What THB 250,000+ Buys at CreateSwift
Our web projects start at THB 250,000, and our pricing page says it plainly: if you are looking for a cheap option, we are probably not the agency you are looking for. Here is what that number buys instead — a growth-focused business website, meaning every decision is made around getting you customers, not just getting you online:
- Custom responsive design — built around your business and tested across devices, not a recycled theme.
- SEO setup from day one — site structure, metadata and performance handled during the build, not bolted on later.
- A CMS you can actually use — update your own content without calling a developer.
- A modern stack — Next.js, TypeScript and Tailwind CSS, deployed on Vercel. Fast, secure, and maintainable by any competent developer, not just us.
- Three months of post-launch support included, with a 24-hour response time when you need us.
Six Questions to Ask Any Agency Before Signing
Whoever you hire — us included — put these questions in writing before any money moves. The answers separate professional shops from expensive template resellers:
- What exactly does the price include — design, development, content, SEO setup, testing — and what will be billed as extra?
- Who owns the code, the domain and the hosting accounts when the project ends? The only acceptable answer is: you do.
- What happens after launch — how long is support included, and what does it cost afterwards?
- What is the site built on, and could another developer take it over without starting from scratch?
- Can we see live sites you have built — not mockups — and talk to the businesses that own them?

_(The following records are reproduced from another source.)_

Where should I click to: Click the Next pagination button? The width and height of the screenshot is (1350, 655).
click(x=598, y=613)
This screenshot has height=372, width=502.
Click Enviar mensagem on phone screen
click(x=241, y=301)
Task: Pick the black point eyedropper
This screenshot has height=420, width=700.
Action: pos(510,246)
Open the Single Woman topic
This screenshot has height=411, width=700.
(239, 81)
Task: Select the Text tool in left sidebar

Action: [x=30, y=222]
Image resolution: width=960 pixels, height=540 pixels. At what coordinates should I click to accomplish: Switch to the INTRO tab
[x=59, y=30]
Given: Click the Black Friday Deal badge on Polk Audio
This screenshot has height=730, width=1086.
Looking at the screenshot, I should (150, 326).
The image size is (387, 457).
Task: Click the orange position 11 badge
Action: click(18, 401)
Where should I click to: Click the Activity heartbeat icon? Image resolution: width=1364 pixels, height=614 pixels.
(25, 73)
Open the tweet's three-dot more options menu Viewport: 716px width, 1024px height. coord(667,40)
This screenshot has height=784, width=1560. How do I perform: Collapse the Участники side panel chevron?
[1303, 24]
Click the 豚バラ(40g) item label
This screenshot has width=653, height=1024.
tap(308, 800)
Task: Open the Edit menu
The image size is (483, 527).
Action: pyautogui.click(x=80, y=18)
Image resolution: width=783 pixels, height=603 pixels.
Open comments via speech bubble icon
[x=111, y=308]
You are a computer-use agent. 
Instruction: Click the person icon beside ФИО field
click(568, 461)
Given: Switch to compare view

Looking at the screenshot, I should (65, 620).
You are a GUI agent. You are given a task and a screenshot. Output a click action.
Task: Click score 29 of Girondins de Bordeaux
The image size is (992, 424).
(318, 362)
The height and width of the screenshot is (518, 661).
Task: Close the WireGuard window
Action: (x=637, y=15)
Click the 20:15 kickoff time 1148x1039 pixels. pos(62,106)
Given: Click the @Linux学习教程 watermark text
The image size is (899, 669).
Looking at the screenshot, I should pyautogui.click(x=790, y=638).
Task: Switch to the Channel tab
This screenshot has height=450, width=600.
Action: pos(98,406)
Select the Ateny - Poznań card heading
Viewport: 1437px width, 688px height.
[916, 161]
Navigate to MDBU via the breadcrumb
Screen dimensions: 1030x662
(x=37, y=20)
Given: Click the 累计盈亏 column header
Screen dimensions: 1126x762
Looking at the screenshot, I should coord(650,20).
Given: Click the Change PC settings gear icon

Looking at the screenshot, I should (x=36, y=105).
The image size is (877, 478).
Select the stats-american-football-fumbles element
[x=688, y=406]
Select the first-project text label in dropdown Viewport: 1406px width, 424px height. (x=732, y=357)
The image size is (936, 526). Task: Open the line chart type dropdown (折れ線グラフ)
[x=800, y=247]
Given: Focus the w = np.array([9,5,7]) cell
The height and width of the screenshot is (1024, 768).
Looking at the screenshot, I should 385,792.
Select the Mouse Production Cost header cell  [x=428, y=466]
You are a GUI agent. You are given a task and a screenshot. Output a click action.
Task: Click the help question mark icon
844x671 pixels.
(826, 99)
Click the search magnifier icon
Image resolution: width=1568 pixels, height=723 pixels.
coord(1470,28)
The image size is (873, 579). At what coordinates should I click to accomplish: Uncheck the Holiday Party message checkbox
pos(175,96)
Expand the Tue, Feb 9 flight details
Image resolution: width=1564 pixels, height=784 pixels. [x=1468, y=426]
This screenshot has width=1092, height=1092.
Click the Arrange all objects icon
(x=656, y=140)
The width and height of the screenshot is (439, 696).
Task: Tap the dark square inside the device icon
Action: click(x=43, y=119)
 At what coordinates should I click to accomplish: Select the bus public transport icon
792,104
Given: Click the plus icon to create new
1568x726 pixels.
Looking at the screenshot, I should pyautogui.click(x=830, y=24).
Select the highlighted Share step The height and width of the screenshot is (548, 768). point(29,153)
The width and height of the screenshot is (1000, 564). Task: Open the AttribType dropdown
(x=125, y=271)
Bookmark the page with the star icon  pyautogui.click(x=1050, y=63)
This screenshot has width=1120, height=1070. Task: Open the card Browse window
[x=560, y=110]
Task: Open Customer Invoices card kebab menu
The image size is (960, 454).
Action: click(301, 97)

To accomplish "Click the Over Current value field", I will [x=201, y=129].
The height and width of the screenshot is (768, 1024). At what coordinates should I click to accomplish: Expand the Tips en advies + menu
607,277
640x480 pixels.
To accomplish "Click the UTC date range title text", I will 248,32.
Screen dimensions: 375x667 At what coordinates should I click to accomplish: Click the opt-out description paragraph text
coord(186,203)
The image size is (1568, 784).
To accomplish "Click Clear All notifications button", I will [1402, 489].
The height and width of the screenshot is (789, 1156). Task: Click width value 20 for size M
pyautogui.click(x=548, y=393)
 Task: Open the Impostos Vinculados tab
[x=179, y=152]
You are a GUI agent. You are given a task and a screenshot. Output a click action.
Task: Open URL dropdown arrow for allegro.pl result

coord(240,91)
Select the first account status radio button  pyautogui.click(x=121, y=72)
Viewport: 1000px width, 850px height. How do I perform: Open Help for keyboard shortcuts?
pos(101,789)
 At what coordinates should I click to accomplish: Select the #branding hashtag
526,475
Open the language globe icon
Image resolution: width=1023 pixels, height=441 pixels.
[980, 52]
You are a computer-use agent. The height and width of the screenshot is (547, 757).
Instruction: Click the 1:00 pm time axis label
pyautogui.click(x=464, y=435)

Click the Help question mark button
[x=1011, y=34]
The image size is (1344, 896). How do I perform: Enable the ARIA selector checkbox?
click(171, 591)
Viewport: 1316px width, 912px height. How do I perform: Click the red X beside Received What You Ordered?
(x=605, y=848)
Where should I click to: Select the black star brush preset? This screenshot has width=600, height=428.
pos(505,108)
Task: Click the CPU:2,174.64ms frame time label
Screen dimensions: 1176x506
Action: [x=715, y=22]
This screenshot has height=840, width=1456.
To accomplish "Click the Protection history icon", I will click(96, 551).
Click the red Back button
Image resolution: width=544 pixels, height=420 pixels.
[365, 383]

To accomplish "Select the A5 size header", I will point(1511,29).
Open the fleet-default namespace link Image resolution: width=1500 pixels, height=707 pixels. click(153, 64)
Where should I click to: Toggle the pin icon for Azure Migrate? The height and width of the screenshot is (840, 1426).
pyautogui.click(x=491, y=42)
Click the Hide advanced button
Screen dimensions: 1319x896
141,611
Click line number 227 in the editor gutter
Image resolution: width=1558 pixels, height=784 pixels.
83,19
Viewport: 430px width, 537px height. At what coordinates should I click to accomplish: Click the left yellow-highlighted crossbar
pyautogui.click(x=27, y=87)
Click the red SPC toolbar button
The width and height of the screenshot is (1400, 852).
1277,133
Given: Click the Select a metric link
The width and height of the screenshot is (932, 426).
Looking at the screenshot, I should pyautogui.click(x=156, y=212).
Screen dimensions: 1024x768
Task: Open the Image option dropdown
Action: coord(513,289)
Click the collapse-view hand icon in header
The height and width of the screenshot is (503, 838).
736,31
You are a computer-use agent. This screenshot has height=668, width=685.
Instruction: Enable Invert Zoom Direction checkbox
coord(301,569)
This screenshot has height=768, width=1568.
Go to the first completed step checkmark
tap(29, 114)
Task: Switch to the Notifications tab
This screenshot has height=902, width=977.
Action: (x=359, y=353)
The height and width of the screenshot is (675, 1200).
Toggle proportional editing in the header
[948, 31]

- What ongoing costs — hosting, licences, maintenance — will we be paying in year two?
Key takeaways
- Website prices in Thailand commonly run from a few hundred baht a month (DIY) to seven figures (large agency builds) — the tiers are different products, not different prices for the same thing.
- The build quote is never the total cost: hosting, maintenance, content and the eventual redesign belong in the budget from day one.
- Cheap is rational when the site is a digital business card. It gets expensive when the site is supposed to win customers.
- At CreateSwift, THB 250,000+ buys a custom growth-focused build: responsive design, SEO setup, a CMS and three months of support.
- Whoever you hire, get the six questions above answered in writing — especially who owns the code.